DAX Measure to link and Query Optimization

Hello everyone,

So, I have been tasked with automating some reports for my organization. I'm relatively new to DAX so I request help with this one. Apologies if this goes very long.

I have a sales table like this:

1000s of products with lakhs of rows

And a stock table like this:

https://preview.redd.it/1pwawr6mt2c81.png?width=712&format=png&auto=webp&s=8c52ee71151e2ea7d5f32cc476dffb903374026c

I need to prepare a top 30 sales report as the main report. And for reconciliation, the rest of the products should be numbered as 31 and named as Others. So what I did is:

  1. Took the data via Power Query
  2. Created a separate table for Top 30 with an index (Let's call it Index Table)
  3. Merged with the existing tables shown above
  4. Changed the blanks (Products other than the Top 30) with Rank as 31 and Name as Others
  5. Linked the Index table with the above 2 tables via relationships in Power Pivot.

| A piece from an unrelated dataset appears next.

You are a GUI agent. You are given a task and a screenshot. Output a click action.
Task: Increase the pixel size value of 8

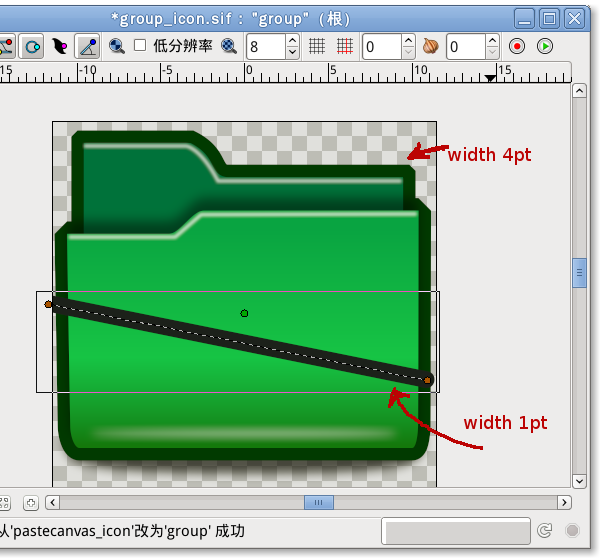tap(292, 41)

The issue is, I need a subsidiary report with the top 5 supplier sales of the top 30 units along with the stock present with the respective suppliers. Below image for reference:

https://preview.redd.it/0ecubk5qt2c81.png?width=655&format=png&auto=webp&s=7a34ea43a70a83d6f8cb3d2ce79a277cc90b96e1

I took the first two columns from Index Table and the rest from the linked tables. However, I couldn't get the stock values as intended. It cites something related to relationships. I couldn't create any other relationship related to the supplier due to many duplicates present under "Others".

It's okay if this report doesn't have the 31st product. Top 30 is fine. However, I don't want to create a separate file for this altogether.

I want to know whether I could write any DAX measure to get the stock values. Also, is there any way I could optimize the way I arrived at the top 30 products?

Thank you.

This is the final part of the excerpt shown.